*ACTIONS TO TAKE*
(A) For each statement below, say whether it agrees with the interview transcript. Answer yes or no, and quote the words from the transcript that decide it.
(i) Scott's trial lasted seven weeks.
(ii) Scott kept running his law firm after the verdict.
(iii) It took Scott about a year to reconnect with himself.
(B) According to the interview transcript, where did Scott ride his bike during the first few months after leaving law?
(C) Write what comes next in the interview transcript, starting after its final line.

*TEXT PASSAGE*
►
Andrew: I didn’t catch that. So you were an entertainment lawyer and then something happened in 2002.

Scott: Yes.

Andrew: You were a winner, right? You had a good verdict.

Scott: I had a great verdict, it was a seven week trial, it was out in Rancho Cucamonga, for those of you that don’t know that, that’s the high desert of central California. The verdict came in on a Thursday night and I had to drive back to L. A. and realized I did not want to own a law firm and go back to work on Monday morning, despite a seven-figure verdict.

I walked in on Monday and said to the staff, “We’re going to shut this down and not run any [??] until next September.” I had no game plan but knew I was burned out emotionally, and if I don’t care what my client’s success is, it’s time to move on to something else, because you’ve got to be invested in your clients.

Andrew: Why not? What happens when you do so well and you still can’t get yourself excited about your job? How does that happen? I want to avoid that for myself.

Scott: I think for me it was pretty simple. I had made so many deals for studio and labels, for their benefit. I got paid to do it, but I wasn’t an owner, I wasn’t an operator, I wasn’t involved, because as a trial lawyer you have to be a bit dispassionate and disconnected to be disconnected to be objective, and I wanted that attachment with my projects that “Oh my goodness I really want this to work emotionally.” Which is different from the dispassioned lawyer verdict win, with a money shift from pile A to pile B.

Andrew: I see. You did some really interesting work. You worked on Star Trek, Power Rangers, what did you do? Then we’ll go back to how you started Level 11, but what did you do for those great brands?

Scott: We would do global brand strategy. Those kinds of franchises express themselves in a number of consumer-facing vehicles. Film, soundtrack, television, merchandise, toys, games, learning, stage shows. So a lot of that was devising their intellectual property strategy, figuring out how we were going to license that, how we were going to protect that, and then how we would make it global.

The rights and the way you roll it out in the U. S. are very different from what you might do in Asia or in Europe, so there was really that 100,000 foot five year planning of working with these kinds of global franchises and these various different marketing models. They all have different business models and different expressions. Studios tend to work in silence. At least they did historically.

You had the film group, the television group, the music group, the merge group, et cetera, and rarely did all those groups come together to really architect out a five, ten, 15 year plan to make it cohesive. We would come in and really take a cohesive look at what you did with a franchise, and how you expressed it to the consumer.

Andrew: That’s the kind of work that, first of all, you can be personally proud of, but also you can talk about, and have people recognize it. You know, it’s not like building obscure parts of obscure machinery that maybe it’s worth a lot of money, maybe it’s helping a lot of people’s lives, but no-one understands it. Here you have work that everyone understands, and you go from that to spending a year doing nothing, in L. A. where so much of what you do is who you are in other peoples’ eyes. Can you talk about some of the difficulty of being in that limbo period?

Scott: Yeah. That’s a great question. That was probably the hardest piece of the transition. My only job had ever been a lawyer. I graduated law school and went straight to work, so now I’m thirty-something years old, I’m trying to do the math, and my identity had been tied up as a lawyer, and I had no clue what to do.

I remember the first few months I would ride my bike up and down the P.C.H. and I was freaking out because my cell phone wasn’t ringing, and I didn’t know what to do with the silence and I didn’t know what to do with the non- busyness. I thought, “No one will ever take my calls. This will never work out. I don’t know what I’m going to do, I don’t have a game plan.” It took about six months to really reconnect with me, and realize that my identity was not my day job.
◄
*DATASET ROWS*
►
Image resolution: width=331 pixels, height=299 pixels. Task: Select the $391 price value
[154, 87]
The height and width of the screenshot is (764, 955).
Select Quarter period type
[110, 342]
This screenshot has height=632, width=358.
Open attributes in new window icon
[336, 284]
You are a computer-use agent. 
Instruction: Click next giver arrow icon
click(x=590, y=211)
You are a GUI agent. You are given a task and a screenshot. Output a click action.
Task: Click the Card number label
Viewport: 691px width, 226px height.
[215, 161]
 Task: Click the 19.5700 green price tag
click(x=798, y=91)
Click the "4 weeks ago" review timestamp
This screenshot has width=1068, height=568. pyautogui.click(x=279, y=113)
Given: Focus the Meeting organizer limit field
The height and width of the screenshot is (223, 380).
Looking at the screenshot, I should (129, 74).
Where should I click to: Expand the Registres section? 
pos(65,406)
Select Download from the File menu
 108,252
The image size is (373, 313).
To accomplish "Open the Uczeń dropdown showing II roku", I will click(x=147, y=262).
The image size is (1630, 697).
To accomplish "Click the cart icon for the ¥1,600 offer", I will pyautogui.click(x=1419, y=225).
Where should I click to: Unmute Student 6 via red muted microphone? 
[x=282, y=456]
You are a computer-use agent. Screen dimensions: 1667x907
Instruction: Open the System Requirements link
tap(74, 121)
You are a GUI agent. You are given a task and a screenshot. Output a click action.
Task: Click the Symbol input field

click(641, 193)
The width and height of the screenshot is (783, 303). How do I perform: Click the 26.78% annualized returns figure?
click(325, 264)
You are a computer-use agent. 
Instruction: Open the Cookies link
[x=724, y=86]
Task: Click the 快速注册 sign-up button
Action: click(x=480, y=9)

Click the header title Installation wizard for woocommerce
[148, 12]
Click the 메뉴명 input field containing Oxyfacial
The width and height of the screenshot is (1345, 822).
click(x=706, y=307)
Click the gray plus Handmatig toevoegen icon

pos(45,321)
◄
*RESPONSES IN ORDER*
(A)
(i) Yes: "it was a seven week trial"
(ii) No: "We’re going to shut this down"
(iii) No: "It took about six months to really reconnect with me"

(B) Up and down the P.C.H.

(C)
Andrew: How do you do that? The way you just described your mindset is not a fertile environment for creativity and a great business idea, so how do you turn around your mindset so that you can come up with this business, so that you can come up with something worthwhile?

Scott: I think that’s partly what frustrated me about being a lawyer. On the trial side there are the rules of evidence, et cetera, that’s pretty governed, but I really loved the creative part of figuring out what to do with a brand, a product. That was truly a white board. One of the things I did is I went to a website, I forget which one, that literally wrote your resumes for you. I had these guys write me 10 resumes for completely disparate jobs. A marketing director, a whatever, just to understand what skill sets were in common, like a Venn diagram.

One of the things I figured out was I love the white board creative, creating something out of the air. I went out and bought some white boards and I just started making stuff up, just to see how that process would work again.

Andrew: What was up on that white board?

Scott: Boy, that’s going back years. At the time we were working on serious music, quick summer records. We had figured out a play in Hispanic fitness where we were going to take a celebrity and launch her on an infomercial out of Sports Club/LA. That model was kind of being started by zumba at the time, and zumba had just entered, but there was no real space of integrating health, wellness, nutrition, music, in Hispanic at that point in time.

Literally I kind of did it in real time in that project, and we figured out who needed to partner in, how we’d distribute that, and how we’d learn it. At the same time we started looking at different spin-offs of that company, which look like Hispanic databases, a marketing company and an ad agency, trying to figure out how to actually aggregate that data. My white board started out in one thing I knew well, music, and one thing I knew nothing about, Hispanic marketing. The trick to that was bringing in a bunch of people that were experts in it and getting out of their way, which taught me how to collaborate. Very different from being a lawyer.

Andrew: The first thing you did was you started creating a company.

Scott: Yeah.

Andrew: Not investing in other people’s companies, not buying something else, but starting something from scratch.

Scott: A client of mine owned two small labels, was in the transaction to buy three more, and asked me to look at it, and then “Look at it” morphed into “Run, operate, take this over, then buy some more companies.” I had never run a label, but I had to get into the weeds and understand how one actually operated a record label. The second project was concurrently this Hispanic project, so we were doing two startups concurrently. We had two different staffs, one office, and we ran them day-in, day-out, back to back.

Andrew: Was this in L. A., or I saw also that you had an office in Paris?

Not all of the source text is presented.